Extended use of eye protection is the practice of wearing the same eye protection for repeated close contact encounters with several different patients, without removing eye protection between patient encounters. Extended use of eye protection can be applied to disposable and reusable devices.

  • Eye protection should be removed and reprocessed if it becomes visibly soiled or difficult to see through.
    • If a disposable face shield is reprocessed, it should be dedicated to one HCP and reprocessed whenever it is visibly soiled or removed (e.g., when leaving the isolation area) prior to putting it back on. See protocol for removing and reprocessing eye protection below.
  • Eye protection should be discarded if damaged (e.g., face shield can no longer fasten securely to the provider, if visibility is obscured and reprocessing does not restore visibility).
  • HCP should take care not to touch their eye protection. If they touch or adjust their eye protection they must immediately perform hand hygiene.
  • HCP should leave patient care area if they need to remove their eye protection. See protocol for removing and reprocessing eye protection below.

Crisis Capacity Strategies

Cancel all elective and non-urgent procedures and appointments for which eye protection is typically used by HCP.

Use eye protection devices beyond the manufacturer-designated shelf life during patient care activities.

If there is no date available on the eye protection device label or packaging, facilities should contact the manufacturer. The user should visually inspect the product prior to use and, if there are concerns (such as degraded materials), discard the product.

Prioritize eye protection for selected activities such as:

  • During care activities where splashes and sprays are anticipated, which typically includes aerosol generating procedures.
  • During activities where prolonged face-to-face or close contact with a potentially infectious patient is unavoidable.

Consider using safety glasses (e.g., trauma glasses) that have extensions to cover the side of the eyes.

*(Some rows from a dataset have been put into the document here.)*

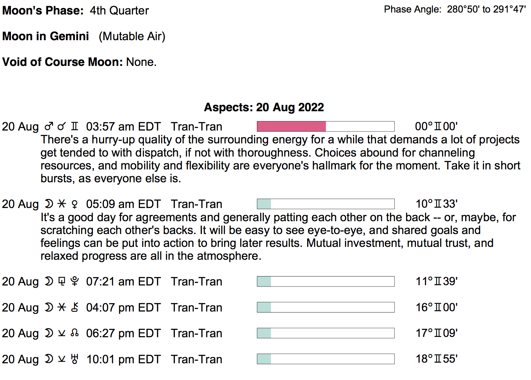The width and height of the screenshot is (531, 380).
Task: Click the Pluto glyph in the 07:21 am aspect
Action: click(x=75, y=282)
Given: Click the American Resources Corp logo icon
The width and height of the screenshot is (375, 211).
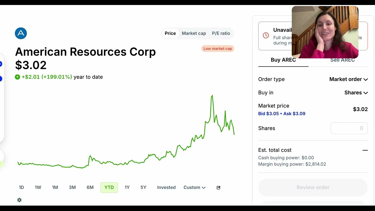Looking at the screenshot, I should (x=21, y=33).
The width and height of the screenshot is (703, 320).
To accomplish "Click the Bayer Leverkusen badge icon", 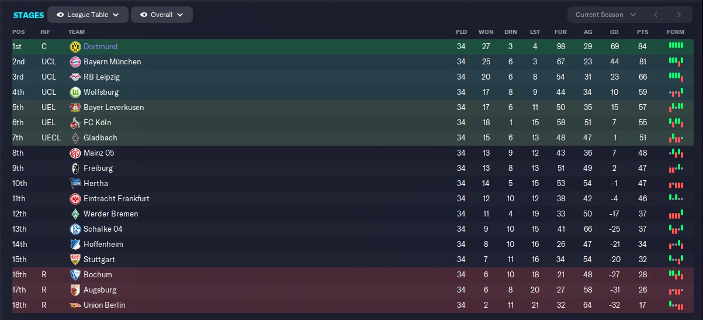I will pyautogui.click(x=75, y=107).
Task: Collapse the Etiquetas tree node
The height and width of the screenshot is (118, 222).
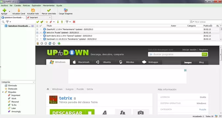Action: click(x=3, y=92)
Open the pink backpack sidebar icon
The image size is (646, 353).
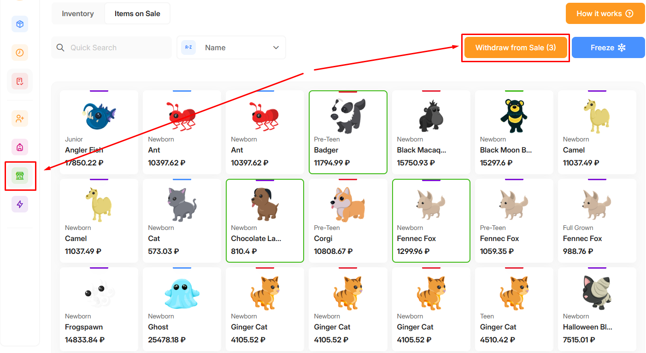(x=20, y=147)
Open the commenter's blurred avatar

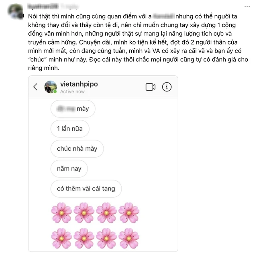tap(15, 11)
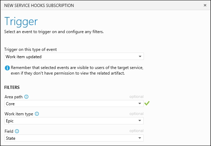Image resolution: width=211 pixels, height=146 pixels.
Task: Click the 'Work item type' label text
Action: [x=19, y=114]
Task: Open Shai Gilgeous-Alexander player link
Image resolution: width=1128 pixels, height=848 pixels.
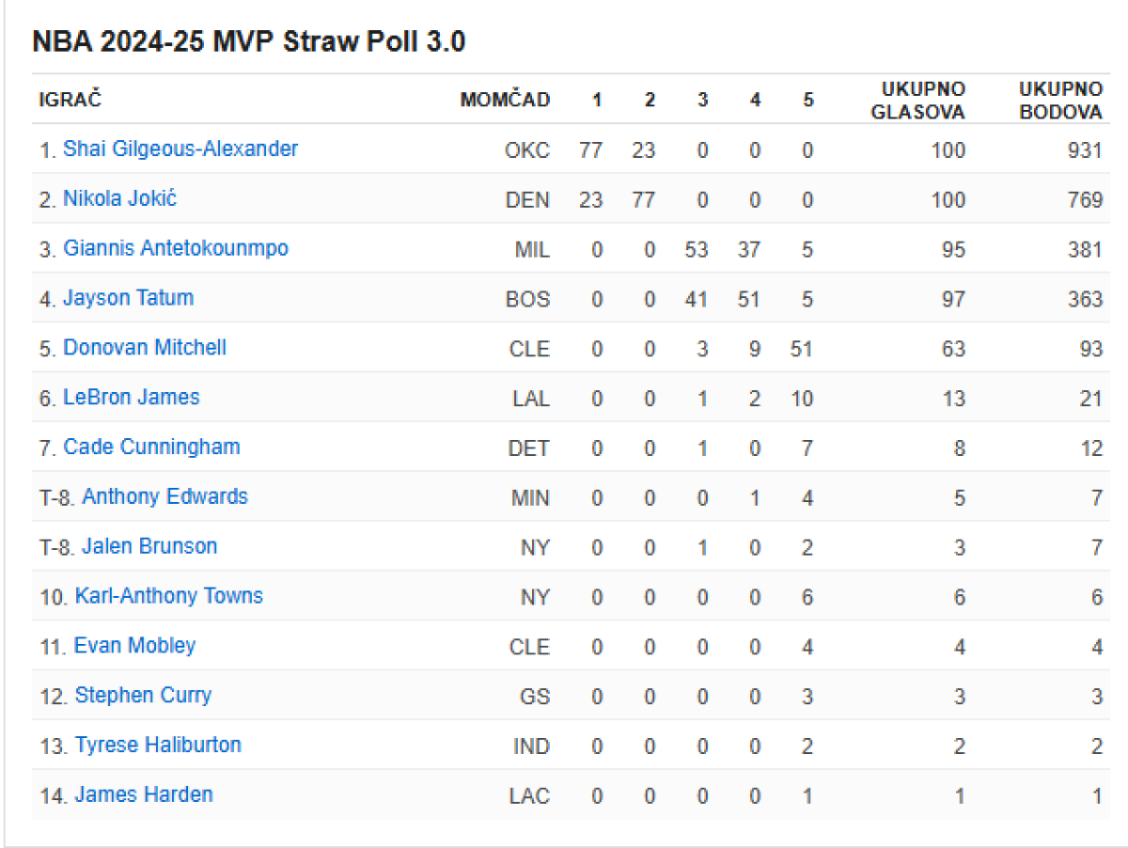Action: (180, 149)
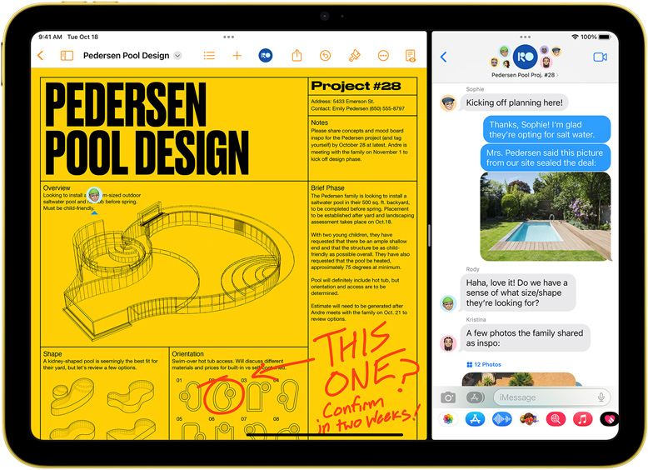Open the collaboration activity icon
648x470 pixels.
[266, 55]
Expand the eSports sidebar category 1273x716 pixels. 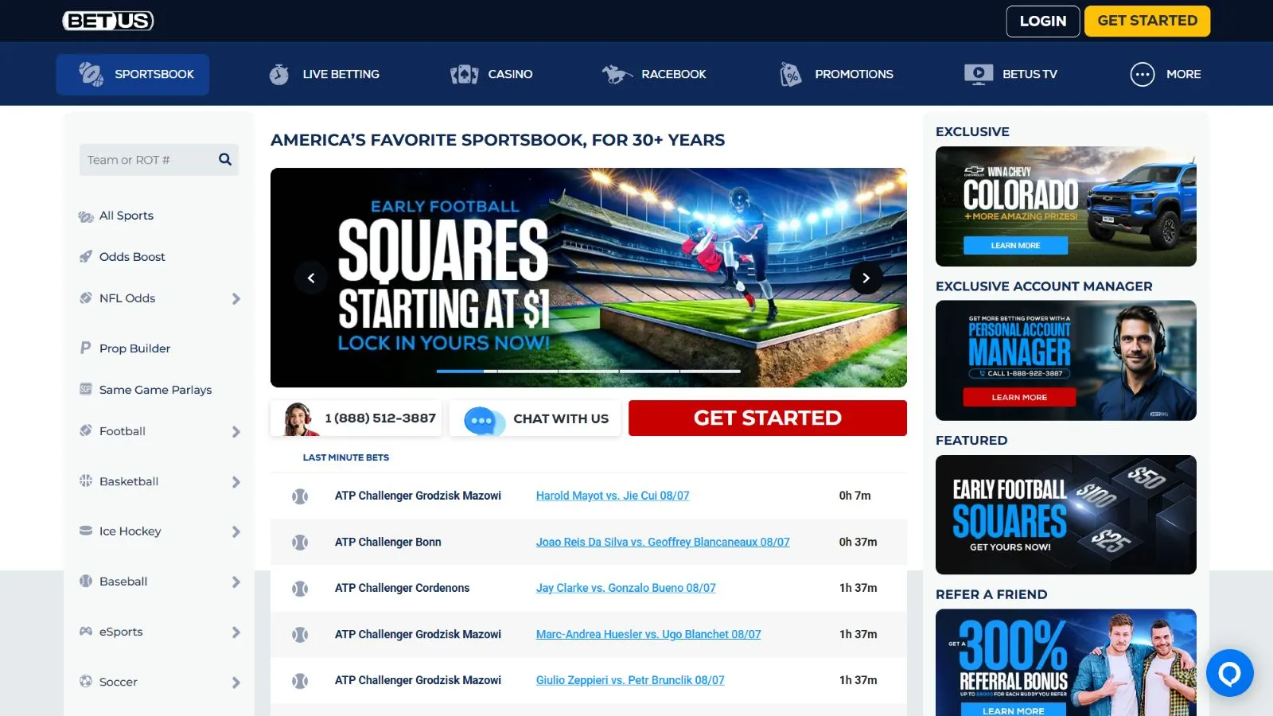tap(236, 632)
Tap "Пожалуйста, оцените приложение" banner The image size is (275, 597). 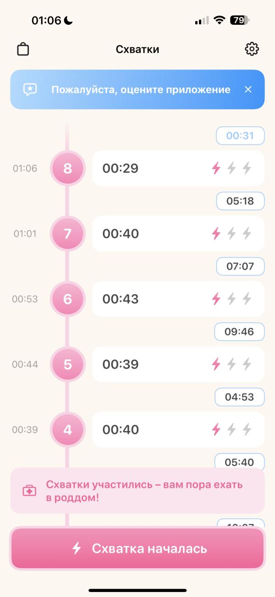pyautogui.click(x=141, y=89)
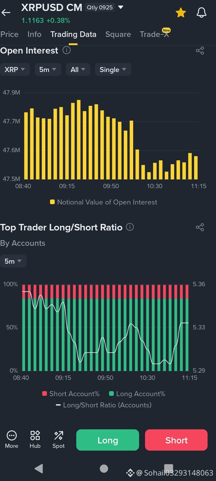Open the All filter dropdown
216x481 pixels.
point(78,70)
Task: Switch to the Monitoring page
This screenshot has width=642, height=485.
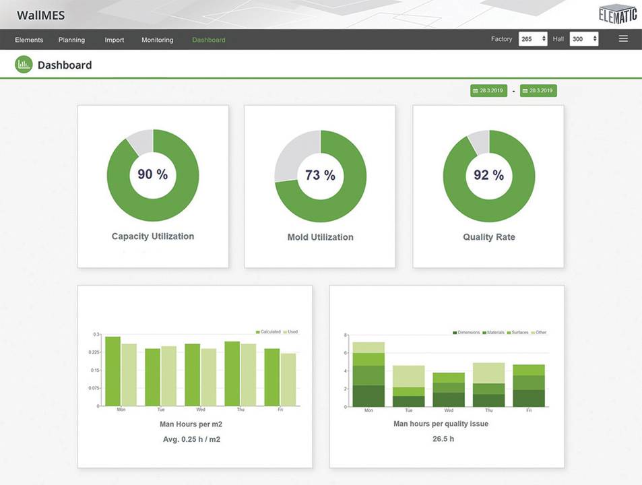Action: point(157,40)
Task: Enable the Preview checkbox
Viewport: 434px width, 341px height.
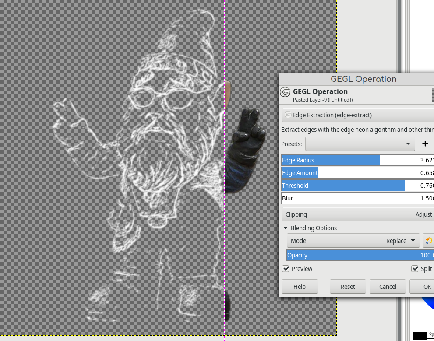Action: point(286,269)
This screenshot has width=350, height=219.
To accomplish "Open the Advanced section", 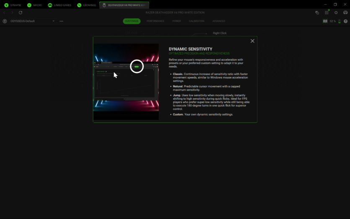I will 218,21.
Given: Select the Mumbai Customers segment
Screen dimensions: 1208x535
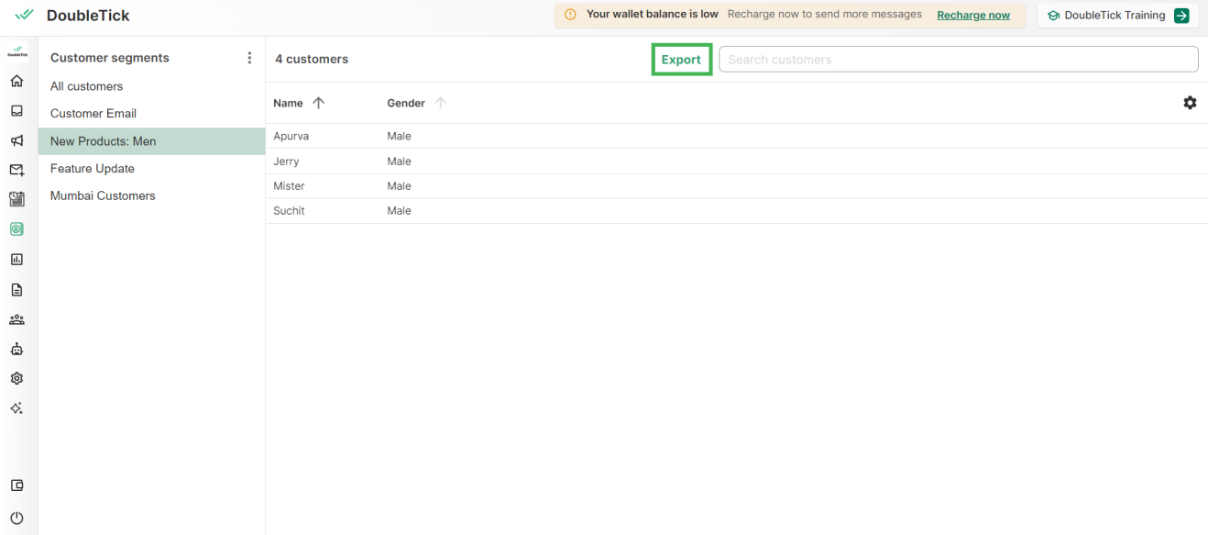Looking at the screenshot, I should (x=103, y=195).
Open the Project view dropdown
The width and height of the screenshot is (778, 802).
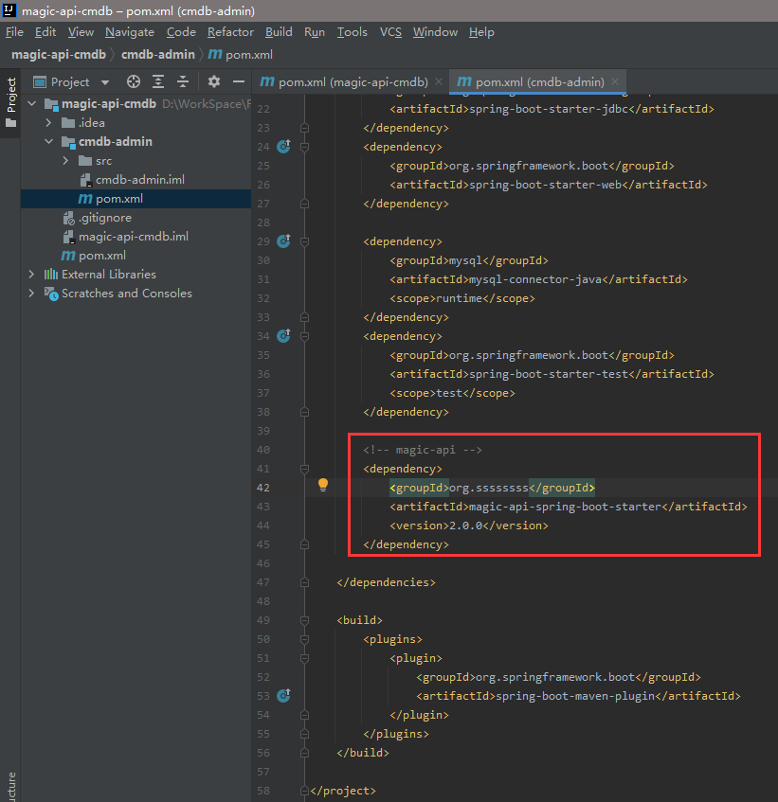point(104,82)
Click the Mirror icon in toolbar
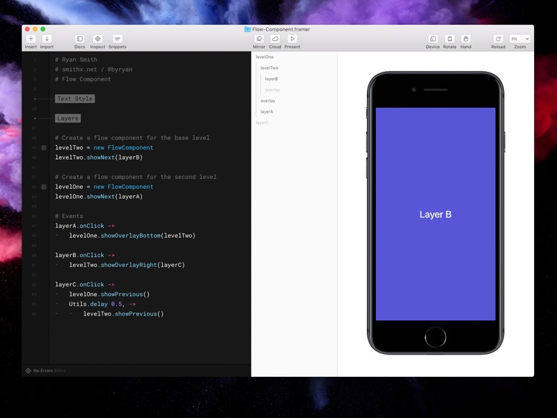Screen dimensions: 557x418 click(259, 39)
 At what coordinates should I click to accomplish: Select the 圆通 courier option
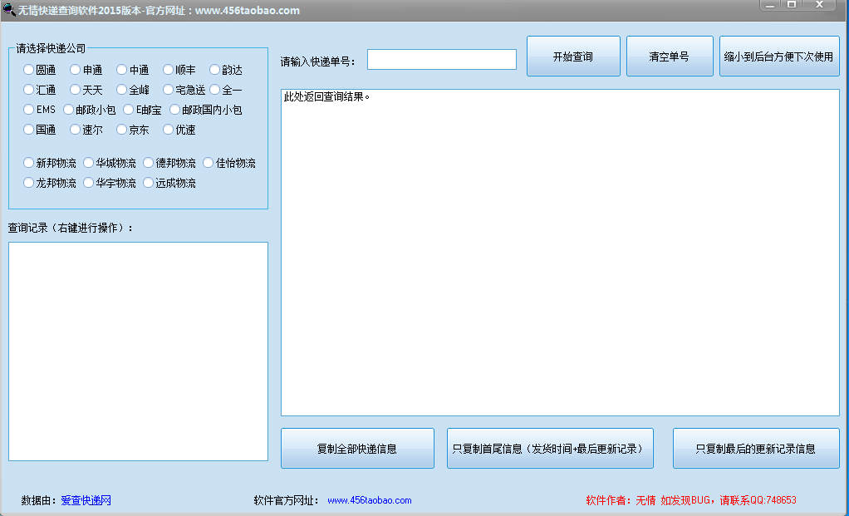pyautogui.click(x=28, y=69)
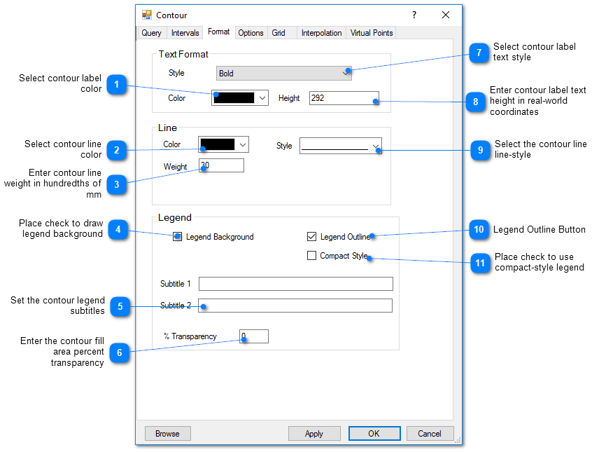The width and height of the screenshot is (592, 452).
Task: Open the text Style dropdown showing Bold
Action: pos(283,74)
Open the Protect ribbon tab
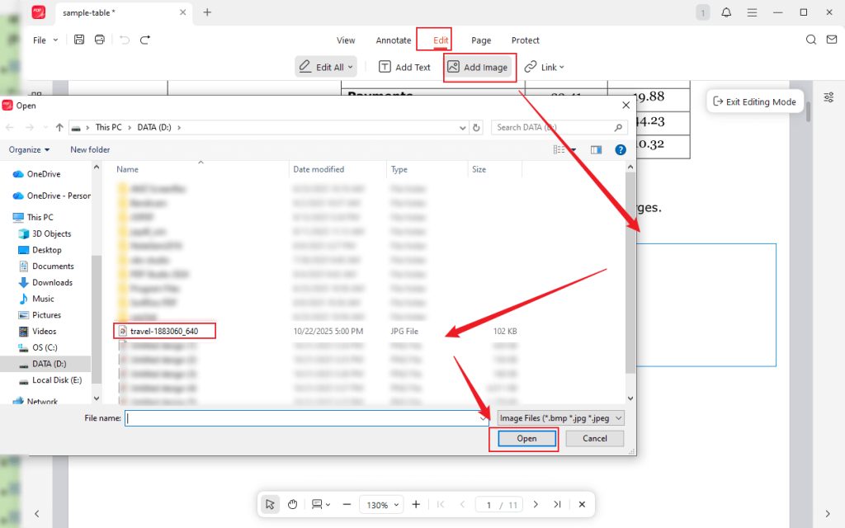 525,40

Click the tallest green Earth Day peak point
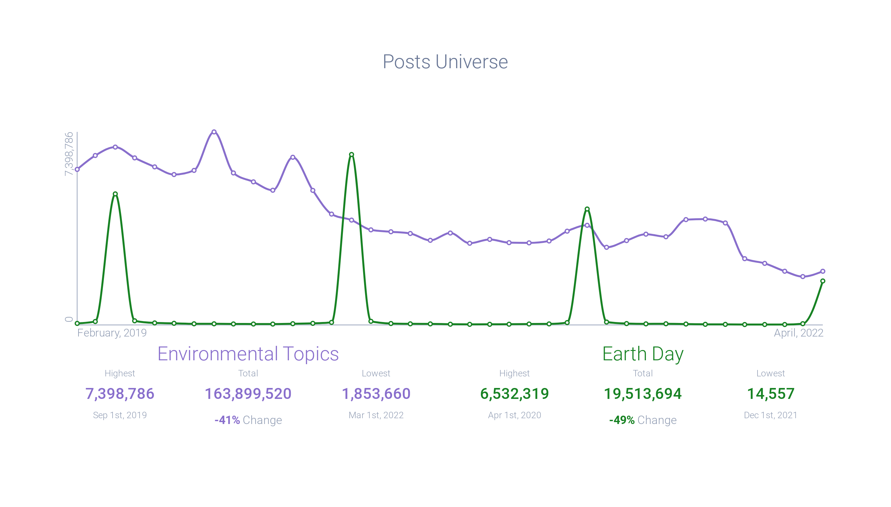coord(352,155)
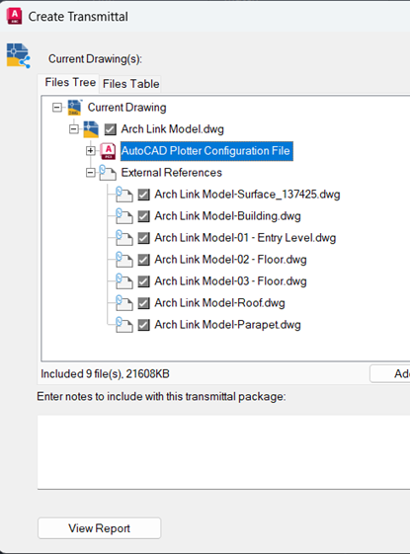Toggle the Arch Link Model-Parapet.dwg checkbox
The height and width of the screenshot is (554, 410).
(x=143, y=325)
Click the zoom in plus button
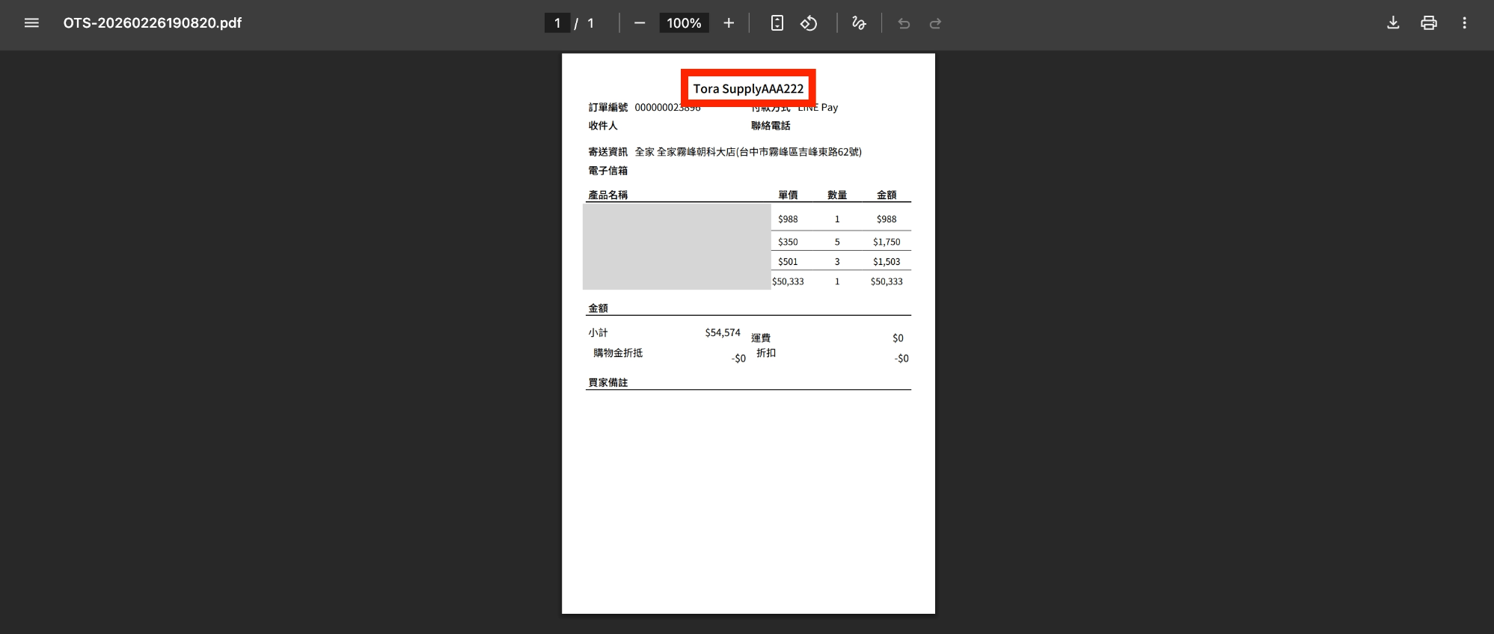 (729, 23)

However, protective eyewear (e.g., safety glasses, trauma glasses) with gaps between glasses and the face likely do not protect eyes from all splashes and sprays.

Exclude HCP at increased risk for severe illness from COVID-19 from contact with known or suspected COVID-19 patients.

  • During severe resource limitations, consider excluding HCP who may be at increased risk for severe illness from COVID-19, such as those of older age, those with chronic medical conditions, or those who may be pregnant, from caring for patients with confirmed or suspected COVID-19 infection.

Designate convalescent HCP for provision of care to known or suspected COVID-19 patients.

  • It may be possible to designate HCP who have clinically recovered from COVID-19 to preferentially provide care for additional patients with COVID-19. Individuals who have recovered from COVID-19 infection may have developed some protective immunity, but this has not yet been confirmed.

Selected Options for Reprocessing Eye Protection

Adhere to recommended manufacturer instructions for cleaning and disinfection.

When manufacturer instructions for cleaning and disinfection are unavailable, such as for single use disposable face shields, consider:

  1. While wearing gloves, carefully wipe the inside, followed by the outside of the face shield or goggles using a clean cloth saturated with neutral detergent solution or cleaner wipe.
  2. Carefully wipe the outside of the face shield or goggles using a wipe or clean cloth saturated with EPA-registered hospital disinfectant solution.
  3. Wipe the outside of face shield or goggles with clean water or alcohol to remove residue.
  4. Fully dry (air dry or use clean absorbent towels).
  5. Remove gloves and perform hand hygiene.